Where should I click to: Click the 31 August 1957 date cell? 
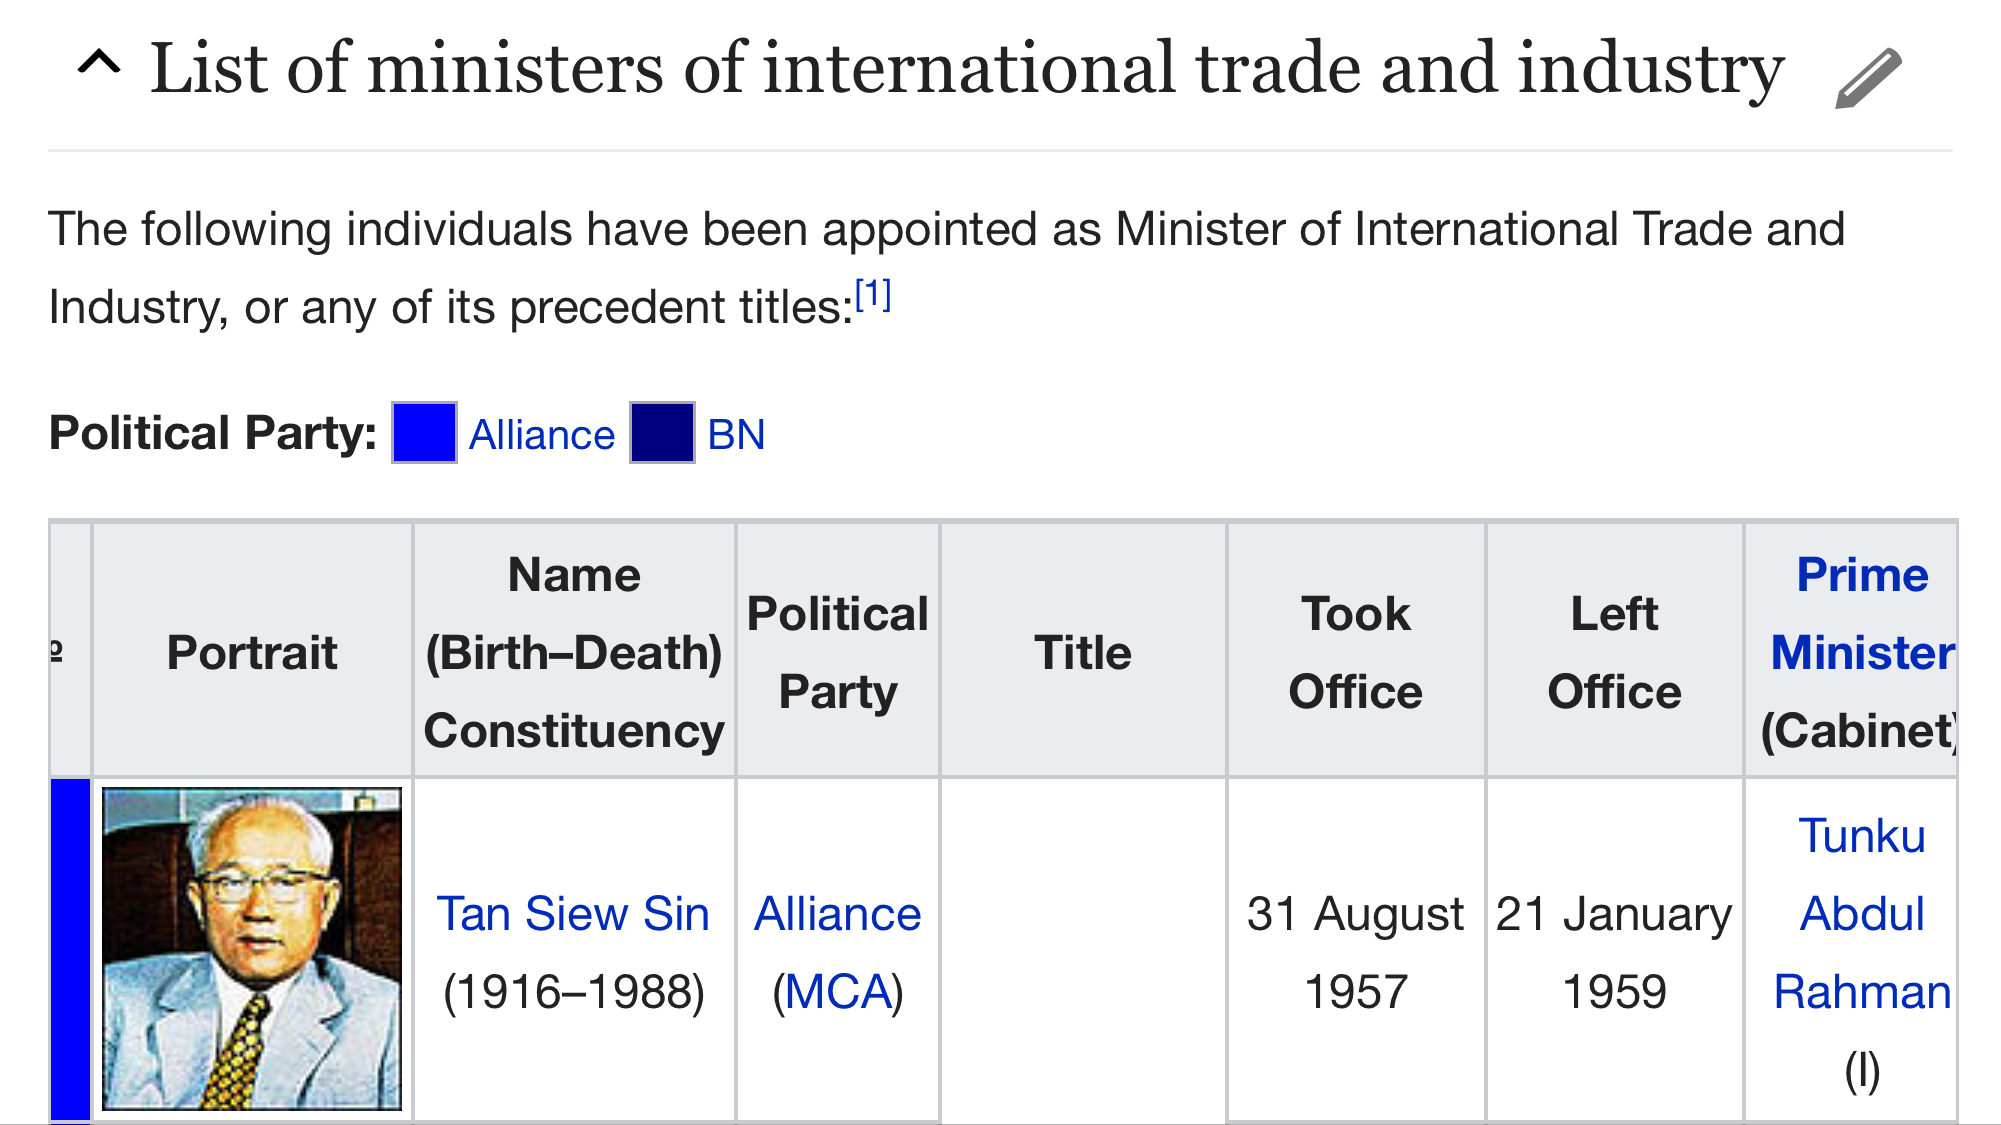coord(1355,952)
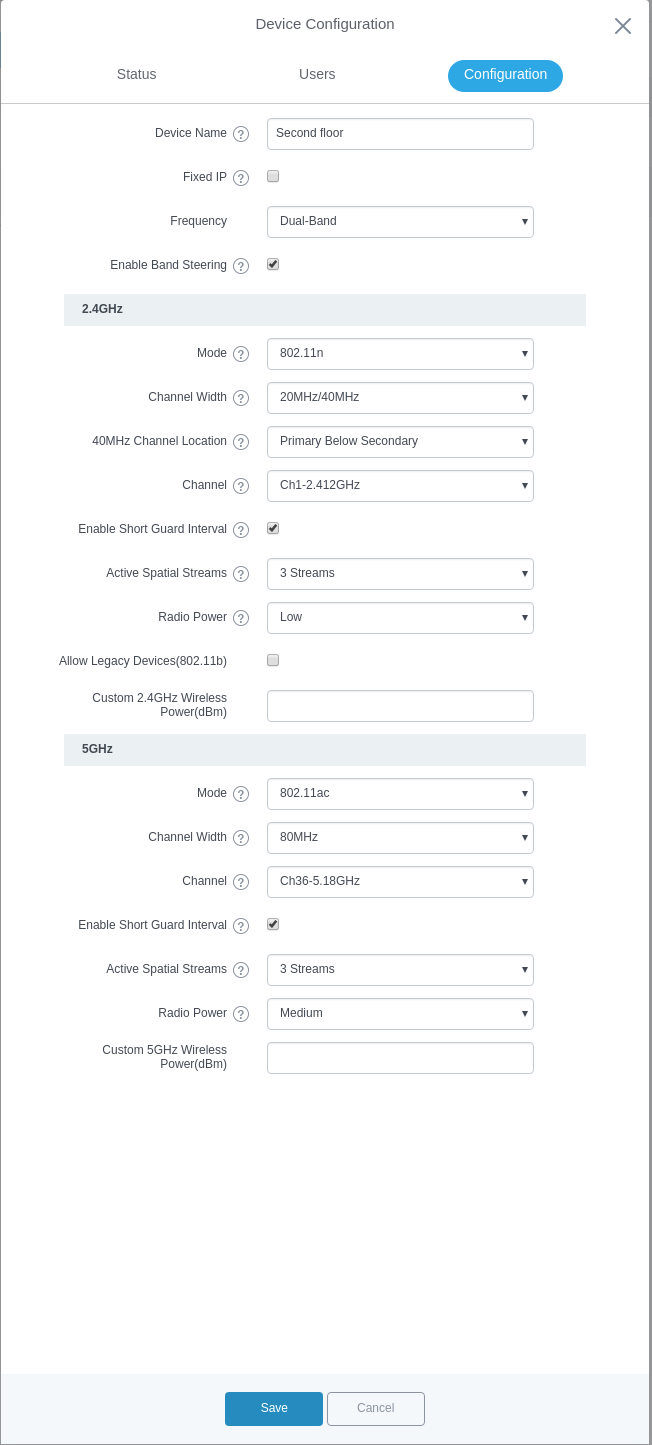Open the Frequency Dual-Band dropdown

pyautogui.click(x=400, y=222)
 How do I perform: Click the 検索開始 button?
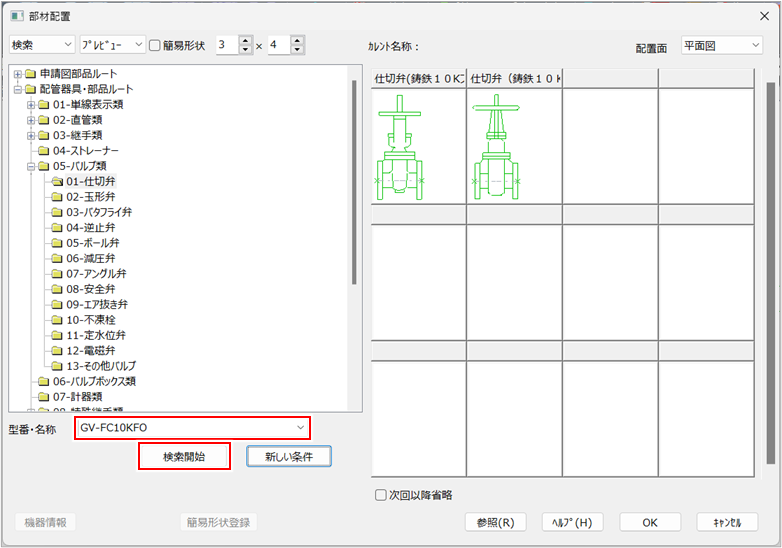tap(184, 456)
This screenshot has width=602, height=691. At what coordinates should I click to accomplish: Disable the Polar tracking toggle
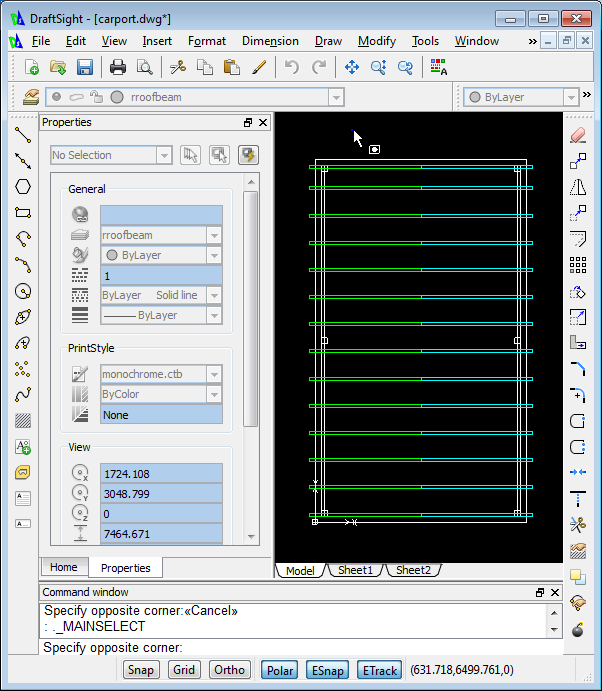pyautogui.click(x=279, y=670)
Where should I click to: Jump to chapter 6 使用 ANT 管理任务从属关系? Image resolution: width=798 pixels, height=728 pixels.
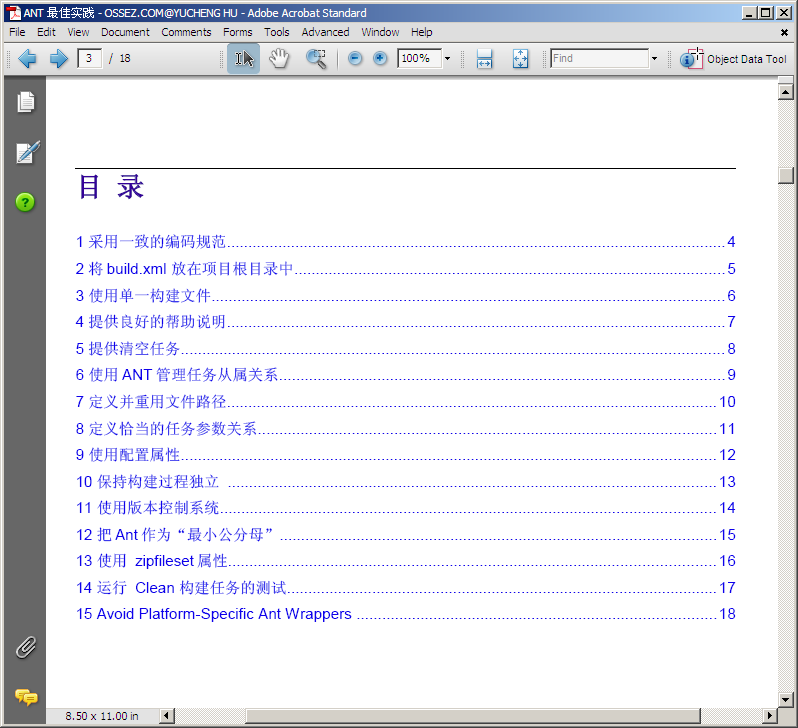[177, 375]
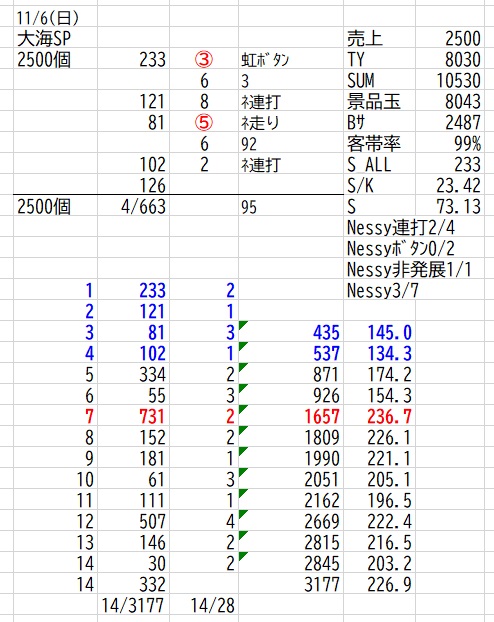The width and height of the screenshot is (494, 622).
Task: Select the 景品玉 value 8043 cell
Action: 449,102
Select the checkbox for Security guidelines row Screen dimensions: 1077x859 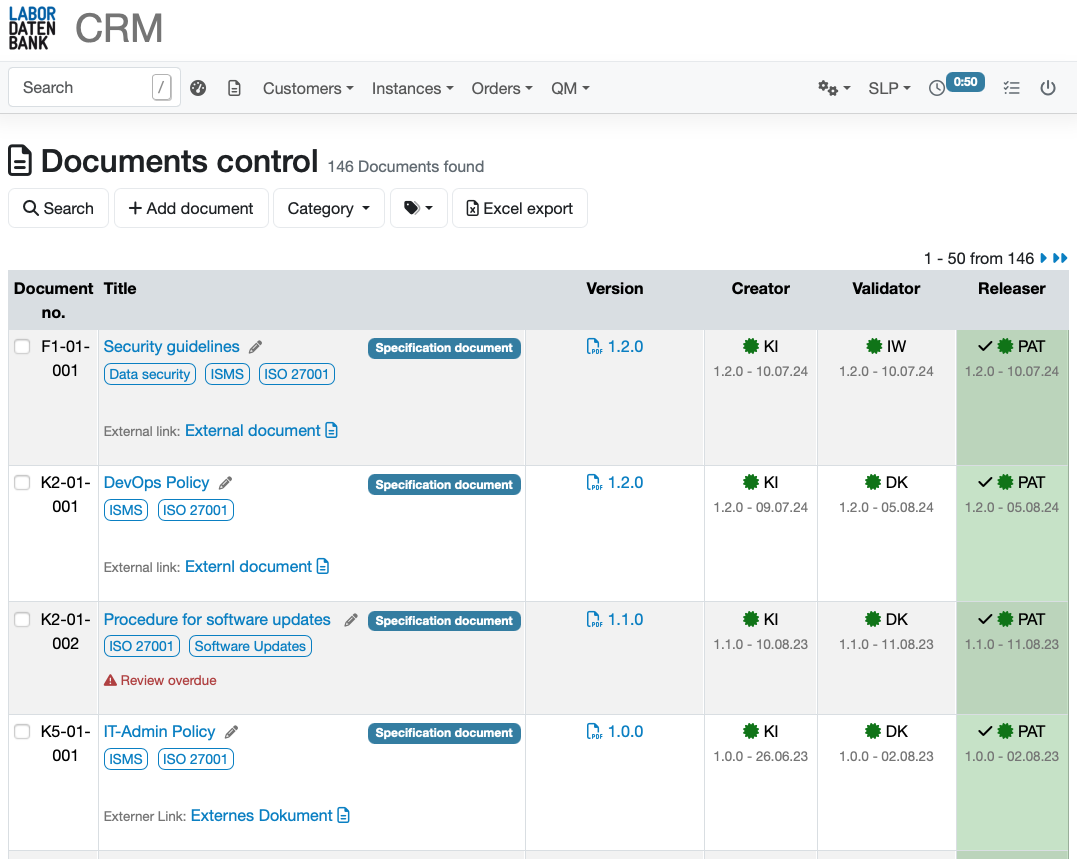coord(22,346)
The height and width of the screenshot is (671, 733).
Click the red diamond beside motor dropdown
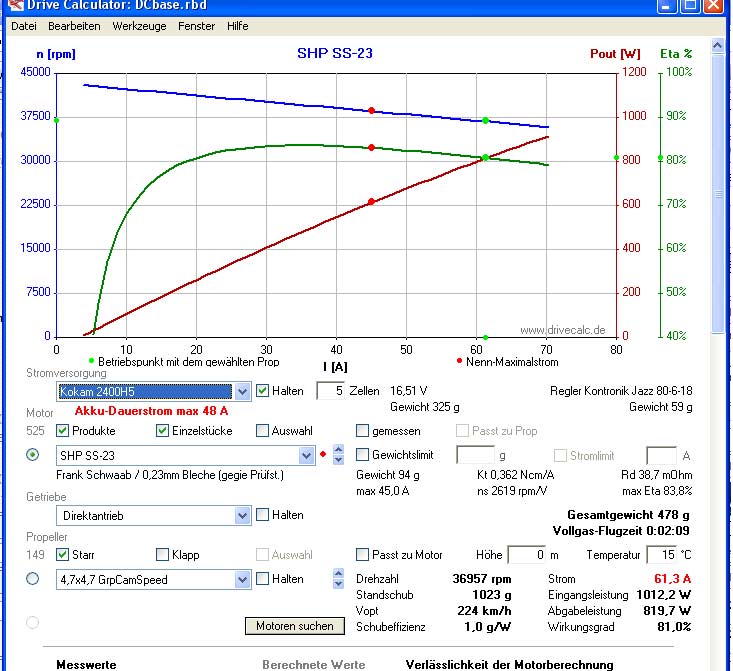(323, 455)
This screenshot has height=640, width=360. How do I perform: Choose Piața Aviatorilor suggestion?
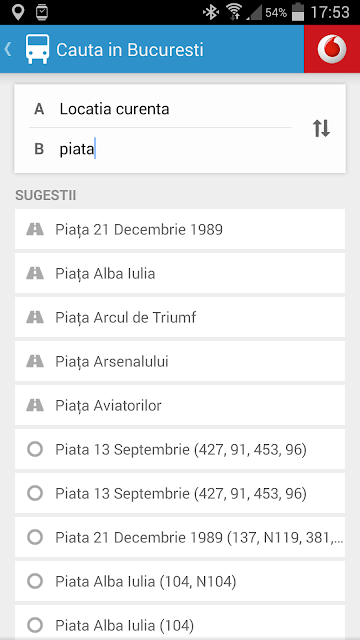pos(180,405)
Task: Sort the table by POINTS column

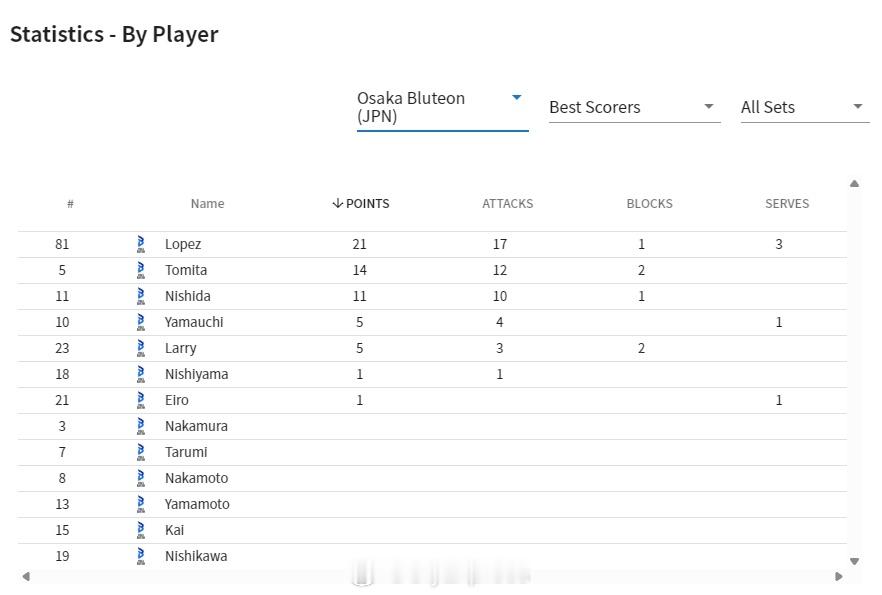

===

• TASK PROMPT: Reproduce the lines of the listing exactly, starting at the one that contains "Click the red diamond beside motor dropdown" and continuing through the final line, but leave out the pictures.

• YOUR SOLUTION:
Click the red diamond beside motor dropdown
(323, 455)
This screenshot has height=640, width=360. How do I perform: Choose Piața Aviatorilor suggestion?
pos(180,405)
Task: Sort the table by POINTS column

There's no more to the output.